Political Parties Get Tricky
This year, things will be a bit different at the Democratic and Republican National Conventions as corporations and convention party planners try to arrange soirees while toeing the line with new ethics rules.
The Honest Leadership and Open Government Act of 2007 prohibits lobbyists from paying for gifts, including meals and music, for members of Congress and their staffs, according to the New York Times. This means that instead of lavish receptions and elegant dinners, Congress members can snack on finger foods and can still enjoy brand-name musical entertainment – but this year will pay for it.
Based on information collected by lobbying firm Quinn Gillespie and Associates, the two conventions are collectively holding 370 parties, many sponsored by trade associations, lobbying firms and major corporations like Anheuser-Busch, AT&T, Bank of America, Citigroup and Eli Lilly.

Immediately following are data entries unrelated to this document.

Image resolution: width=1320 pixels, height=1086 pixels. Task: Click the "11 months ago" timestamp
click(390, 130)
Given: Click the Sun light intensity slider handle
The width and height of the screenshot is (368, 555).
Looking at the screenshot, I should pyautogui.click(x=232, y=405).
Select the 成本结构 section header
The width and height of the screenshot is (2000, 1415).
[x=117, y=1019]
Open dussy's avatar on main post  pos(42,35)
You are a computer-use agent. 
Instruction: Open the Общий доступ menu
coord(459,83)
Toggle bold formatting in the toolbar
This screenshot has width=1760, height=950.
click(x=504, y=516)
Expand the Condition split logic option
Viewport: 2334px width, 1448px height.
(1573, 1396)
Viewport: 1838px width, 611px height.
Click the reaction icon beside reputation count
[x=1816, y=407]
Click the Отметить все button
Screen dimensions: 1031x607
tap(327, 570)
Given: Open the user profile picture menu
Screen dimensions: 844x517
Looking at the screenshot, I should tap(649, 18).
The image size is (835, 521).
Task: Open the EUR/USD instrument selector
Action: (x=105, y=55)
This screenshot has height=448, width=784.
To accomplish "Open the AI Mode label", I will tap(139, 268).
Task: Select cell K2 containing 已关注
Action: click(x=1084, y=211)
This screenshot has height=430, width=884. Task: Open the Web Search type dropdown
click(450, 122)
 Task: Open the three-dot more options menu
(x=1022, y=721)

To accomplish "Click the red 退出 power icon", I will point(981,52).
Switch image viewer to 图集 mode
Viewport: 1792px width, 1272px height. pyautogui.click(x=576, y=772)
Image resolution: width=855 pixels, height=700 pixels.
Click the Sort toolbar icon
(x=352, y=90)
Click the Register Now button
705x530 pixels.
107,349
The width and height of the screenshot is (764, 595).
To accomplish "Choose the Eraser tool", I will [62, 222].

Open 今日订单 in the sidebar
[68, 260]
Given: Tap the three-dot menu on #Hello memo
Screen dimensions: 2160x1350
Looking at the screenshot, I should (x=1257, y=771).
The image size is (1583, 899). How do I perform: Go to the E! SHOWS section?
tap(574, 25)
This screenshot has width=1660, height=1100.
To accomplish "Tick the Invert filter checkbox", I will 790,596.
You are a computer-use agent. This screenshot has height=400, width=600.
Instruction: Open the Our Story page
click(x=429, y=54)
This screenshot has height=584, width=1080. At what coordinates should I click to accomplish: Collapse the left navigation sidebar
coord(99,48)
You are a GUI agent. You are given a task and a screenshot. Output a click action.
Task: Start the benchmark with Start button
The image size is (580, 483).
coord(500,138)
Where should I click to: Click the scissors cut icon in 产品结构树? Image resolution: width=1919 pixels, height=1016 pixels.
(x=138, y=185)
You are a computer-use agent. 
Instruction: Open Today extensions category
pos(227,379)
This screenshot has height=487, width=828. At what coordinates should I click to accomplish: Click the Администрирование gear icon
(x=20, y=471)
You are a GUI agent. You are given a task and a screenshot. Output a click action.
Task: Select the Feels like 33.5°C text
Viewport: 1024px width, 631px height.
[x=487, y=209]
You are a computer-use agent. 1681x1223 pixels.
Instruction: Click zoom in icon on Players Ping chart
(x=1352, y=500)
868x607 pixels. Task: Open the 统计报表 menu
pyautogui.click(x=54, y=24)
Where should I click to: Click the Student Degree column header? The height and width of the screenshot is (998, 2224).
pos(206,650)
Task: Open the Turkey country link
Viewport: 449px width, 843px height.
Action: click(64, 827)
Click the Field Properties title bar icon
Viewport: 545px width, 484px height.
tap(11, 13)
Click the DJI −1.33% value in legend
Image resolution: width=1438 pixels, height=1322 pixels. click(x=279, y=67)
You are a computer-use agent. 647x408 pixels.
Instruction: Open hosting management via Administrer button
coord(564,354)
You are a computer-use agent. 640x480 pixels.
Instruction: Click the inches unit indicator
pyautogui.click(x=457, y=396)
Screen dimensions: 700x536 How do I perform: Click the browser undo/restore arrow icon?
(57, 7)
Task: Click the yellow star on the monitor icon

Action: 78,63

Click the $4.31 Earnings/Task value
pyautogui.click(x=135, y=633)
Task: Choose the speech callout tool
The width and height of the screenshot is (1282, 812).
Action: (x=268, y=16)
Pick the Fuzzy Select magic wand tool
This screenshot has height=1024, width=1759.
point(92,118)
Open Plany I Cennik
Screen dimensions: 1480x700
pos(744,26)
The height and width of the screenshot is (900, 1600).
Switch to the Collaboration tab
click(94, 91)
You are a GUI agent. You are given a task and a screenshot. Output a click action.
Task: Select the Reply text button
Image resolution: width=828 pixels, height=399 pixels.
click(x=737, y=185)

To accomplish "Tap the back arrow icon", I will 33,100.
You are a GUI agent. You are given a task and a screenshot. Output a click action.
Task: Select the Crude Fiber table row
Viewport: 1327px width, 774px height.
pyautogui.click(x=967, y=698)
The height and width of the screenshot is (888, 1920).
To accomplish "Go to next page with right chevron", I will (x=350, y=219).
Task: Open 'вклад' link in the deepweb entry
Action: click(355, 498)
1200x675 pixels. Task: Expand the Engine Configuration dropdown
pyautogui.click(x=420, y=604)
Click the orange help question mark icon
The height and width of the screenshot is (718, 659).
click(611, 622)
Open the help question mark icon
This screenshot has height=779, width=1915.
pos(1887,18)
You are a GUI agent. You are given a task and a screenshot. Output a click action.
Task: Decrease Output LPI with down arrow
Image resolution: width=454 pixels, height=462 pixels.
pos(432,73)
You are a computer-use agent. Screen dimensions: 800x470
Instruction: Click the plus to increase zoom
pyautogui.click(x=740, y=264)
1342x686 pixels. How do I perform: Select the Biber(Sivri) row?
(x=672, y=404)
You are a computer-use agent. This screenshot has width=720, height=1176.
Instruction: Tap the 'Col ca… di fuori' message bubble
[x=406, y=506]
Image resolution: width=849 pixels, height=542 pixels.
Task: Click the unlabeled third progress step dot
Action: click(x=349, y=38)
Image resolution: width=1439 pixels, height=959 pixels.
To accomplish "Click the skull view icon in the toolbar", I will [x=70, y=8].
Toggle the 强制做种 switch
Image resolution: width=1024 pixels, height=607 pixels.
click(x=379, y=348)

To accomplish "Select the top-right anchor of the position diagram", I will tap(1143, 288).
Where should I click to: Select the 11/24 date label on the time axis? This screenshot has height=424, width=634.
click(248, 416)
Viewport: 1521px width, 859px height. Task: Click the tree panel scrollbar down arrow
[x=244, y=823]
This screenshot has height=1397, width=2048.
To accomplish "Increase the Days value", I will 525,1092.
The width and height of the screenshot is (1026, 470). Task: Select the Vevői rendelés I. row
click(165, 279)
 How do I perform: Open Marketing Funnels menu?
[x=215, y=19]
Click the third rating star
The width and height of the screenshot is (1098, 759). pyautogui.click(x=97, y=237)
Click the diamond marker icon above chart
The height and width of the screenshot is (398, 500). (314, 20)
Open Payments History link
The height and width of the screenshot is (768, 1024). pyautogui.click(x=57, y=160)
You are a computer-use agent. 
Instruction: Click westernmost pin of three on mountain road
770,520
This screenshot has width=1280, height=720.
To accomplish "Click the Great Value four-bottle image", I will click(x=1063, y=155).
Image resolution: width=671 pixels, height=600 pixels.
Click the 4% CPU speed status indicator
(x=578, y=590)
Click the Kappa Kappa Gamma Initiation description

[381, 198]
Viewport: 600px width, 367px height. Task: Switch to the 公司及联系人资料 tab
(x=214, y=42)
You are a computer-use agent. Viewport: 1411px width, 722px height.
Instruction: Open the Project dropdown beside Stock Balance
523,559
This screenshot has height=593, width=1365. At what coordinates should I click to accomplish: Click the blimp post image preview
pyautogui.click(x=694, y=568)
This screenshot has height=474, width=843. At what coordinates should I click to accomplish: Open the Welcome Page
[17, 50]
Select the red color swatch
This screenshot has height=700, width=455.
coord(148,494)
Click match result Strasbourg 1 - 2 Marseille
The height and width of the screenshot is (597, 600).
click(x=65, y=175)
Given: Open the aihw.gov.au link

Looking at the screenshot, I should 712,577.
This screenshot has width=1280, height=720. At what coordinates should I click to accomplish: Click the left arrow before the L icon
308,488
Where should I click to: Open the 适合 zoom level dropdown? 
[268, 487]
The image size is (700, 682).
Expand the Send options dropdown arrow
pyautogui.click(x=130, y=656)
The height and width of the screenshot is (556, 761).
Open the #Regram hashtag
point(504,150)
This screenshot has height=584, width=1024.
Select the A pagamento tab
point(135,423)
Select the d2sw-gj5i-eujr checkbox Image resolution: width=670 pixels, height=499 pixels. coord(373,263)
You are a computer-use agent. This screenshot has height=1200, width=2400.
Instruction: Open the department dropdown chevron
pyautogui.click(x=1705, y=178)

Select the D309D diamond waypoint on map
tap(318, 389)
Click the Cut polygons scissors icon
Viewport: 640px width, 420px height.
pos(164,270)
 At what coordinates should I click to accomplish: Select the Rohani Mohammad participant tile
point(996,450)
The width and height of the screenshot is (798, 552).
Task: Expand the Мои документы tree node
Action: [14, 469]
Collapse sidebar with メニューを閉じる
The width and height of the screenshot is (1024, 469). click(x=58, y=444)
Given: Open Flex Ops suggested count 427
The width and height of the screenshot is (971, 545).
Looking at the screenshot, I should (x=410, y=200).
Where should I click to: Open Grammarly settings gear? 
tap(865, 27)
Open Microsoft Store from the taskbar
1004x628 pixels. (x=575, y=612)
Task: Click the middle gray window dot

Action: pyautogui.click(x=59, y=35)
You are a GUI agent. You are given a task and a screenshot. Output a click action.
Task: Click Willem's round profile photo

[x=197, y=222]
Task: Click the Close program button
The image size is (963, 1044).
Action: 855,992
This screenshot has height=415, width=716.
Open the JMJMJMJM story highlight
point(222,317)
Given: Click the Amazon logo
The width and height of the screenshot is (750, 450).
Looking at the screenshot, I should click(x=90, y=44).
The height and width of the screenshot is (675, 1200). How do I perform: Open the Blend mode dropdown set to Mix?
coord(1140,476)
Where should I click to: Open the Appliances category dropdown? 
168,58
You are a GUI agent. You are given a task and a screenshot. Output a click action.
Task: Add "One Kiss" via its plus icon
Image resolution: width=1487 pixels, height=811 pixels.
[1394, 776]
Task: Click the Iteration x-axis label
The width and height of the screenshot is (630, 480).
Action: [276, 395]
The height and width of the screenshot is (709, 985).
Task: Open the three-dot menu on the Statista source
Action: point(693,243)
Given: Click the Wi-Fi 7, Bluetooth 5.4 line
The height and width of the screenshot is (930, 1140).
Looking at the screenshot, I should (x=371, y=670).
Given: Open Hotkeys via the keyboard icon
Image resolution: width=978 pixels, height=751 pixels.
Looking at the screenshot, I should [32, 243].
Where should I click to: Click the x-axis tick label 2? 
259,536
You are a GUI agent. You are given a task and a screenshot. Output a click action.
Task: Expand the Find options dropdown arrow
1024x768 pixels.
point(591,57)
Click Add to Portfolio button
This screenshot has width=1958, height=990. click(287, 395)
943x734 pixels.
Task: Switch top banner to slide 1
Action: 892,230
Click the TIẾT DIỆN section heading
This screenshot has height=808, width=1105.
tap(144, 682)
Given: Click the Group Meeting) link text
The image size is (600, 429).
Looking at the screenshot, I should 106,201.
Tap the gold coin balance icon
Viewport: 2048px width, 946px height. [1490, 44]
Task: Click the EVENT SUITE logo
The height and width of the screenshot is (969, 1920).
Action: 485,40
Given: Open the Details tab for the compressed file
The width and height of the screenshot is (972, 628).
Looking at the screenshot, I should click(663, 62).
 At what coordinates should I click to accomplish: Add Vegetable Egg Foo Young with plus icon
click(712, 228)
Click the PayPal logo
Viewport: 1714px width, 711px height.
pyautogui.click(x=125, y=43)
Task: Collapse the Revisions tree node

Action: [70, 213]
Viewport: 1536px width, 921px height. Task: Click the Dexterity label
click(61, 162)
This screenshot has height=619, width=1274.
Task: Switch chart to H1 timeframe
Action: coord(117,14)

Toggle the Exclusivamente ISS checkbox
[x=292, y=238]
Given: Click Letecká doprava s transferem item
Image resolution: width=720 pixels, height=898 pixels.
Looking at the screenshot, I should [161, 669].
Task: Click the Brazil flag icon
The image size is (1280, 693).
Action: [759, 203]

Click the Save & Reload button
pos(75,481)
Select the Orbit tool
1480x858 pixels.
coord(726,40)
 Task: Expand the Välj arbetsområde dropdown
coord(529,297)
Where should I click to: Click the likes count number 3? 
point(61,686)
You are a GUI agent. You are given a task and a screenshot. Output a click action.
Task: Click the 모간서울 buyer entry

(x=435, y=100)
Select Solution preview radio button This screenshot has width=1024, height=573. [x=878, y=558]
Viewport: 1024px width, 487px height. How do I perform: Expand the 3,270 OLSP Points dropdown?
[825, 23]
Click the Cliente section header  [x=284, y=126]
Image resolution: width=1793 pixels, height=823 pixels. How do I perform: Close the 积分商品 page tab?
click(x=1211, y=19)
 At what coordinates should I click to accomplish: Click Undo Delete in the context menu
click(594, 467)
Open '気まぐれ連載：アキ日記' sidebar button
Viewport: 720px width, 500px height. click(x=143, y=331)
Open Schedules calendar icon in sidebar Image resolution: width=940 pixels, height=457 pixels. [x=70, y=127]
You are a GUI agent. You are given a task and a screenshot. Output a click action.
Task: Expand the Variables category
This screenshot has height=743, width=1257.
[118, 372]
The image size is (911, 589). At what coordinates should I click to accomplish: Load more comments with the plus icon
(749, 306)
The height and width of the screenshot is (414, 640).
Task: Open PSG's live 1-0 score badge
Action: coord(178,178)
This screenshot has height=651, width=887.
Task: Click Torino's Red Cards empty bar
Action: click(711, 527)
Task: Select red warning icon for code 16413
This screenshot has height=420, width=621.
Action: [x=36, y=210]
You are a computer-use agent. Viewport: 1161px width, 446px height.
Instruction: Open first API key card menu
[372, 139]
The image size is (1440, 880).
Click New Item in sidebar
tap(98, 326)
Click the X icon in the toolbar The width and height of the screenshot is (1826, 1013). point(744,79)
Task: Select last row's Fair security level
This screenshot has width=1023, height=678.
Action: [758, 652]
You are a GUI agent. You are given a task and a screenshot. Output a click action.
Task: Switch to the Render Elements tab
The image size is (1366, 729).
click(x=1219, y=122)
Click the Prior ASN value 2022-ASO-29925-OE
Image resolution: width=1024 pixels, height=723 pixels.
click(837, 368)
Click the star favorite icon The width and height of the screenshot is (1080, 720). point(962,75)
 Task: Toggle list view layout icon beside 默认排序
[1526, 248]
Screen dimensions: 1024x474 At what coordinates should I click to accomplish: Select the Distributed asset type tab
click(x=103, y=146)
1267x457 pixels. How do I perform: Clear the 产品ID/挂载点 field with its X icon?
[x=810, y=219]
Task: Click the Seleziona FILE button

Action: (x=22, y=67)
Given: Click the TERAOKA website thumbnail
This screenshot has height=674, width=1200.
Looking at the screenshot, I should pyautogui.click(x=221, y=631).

Planning all of these parties hasn’t come easy as the new law isn’t exactly straightforward and contains numerous loopholes.
Under some circumstances, breakfasts are limited to bagels, rolls and croissants, with proteins like eggs off limits.
Lobbyists can not pay for meals, tickets to events and entertainment but these gifts can be accepted if provided by the Cities of St. Paul or Denver or if part of a fund-raising event is sponsored by the parties themselves, according to the New York Times.
There are different rules for events deemed to be “widely attended” – something that has more than 25 diverse attendees but is not a ballgame or concert.
“People are trying to organize parties around conflicting and inscrutable rules,” said Jan Baran, a campaign finance expert at Wiley Rain, a Washington law firm, according to the paper. “It drives the lawyers crazy to give advice. We are having to decide if a group is a cover band, a string quartet or a name band.”
To comply with the act, attendees wanting to catch a Beach Boys show at a corporate event at the RNC will have to fork over $25. Money is also being collected for a party featuring K.C. & The Sunshine Band.
At a party put on by Medtronic, a medical technology company in Minneapolis, guests can stand and mingle rather than sit and dine on “small-plate finger food.” There’s also entertainment – Hot on Broadway, a touring company of “Jersey Boys,” the Tony Award-winning musical – that members of Congress can enjoy for $35.
Other acts being featured at the RNC September 1-4 are Styx, Sammy Hagar, Gretchen Wilson, Cowboy Troy and John Rich of Big & Rich.
Democrats in Denver August 25-28 were expected to be treated to Rage Against the Machine, Willie Nelson, Melissa Etheridge, Cyndi Lauper and Rufus Wainwright.
The nonpartisan group Rock the Vote was expected to hold a kickoff event in Denver for both conventions with a concert by Fall Out Boy, Jakob Dylan and others.
Meanwhile, although Toby Keith hasn’t signed up to perform at the DNC, the country singer famous for his Ameri-gasmic, post-9/11 song “Courtesy of the Red, White and Blue” has always stressed he is a conservative Democrat. To that effect, he’s jumped on the sea of change, recently saying Sen. Barack Obama is “the best Democratic candidate we’ve had since Bill Clinton.”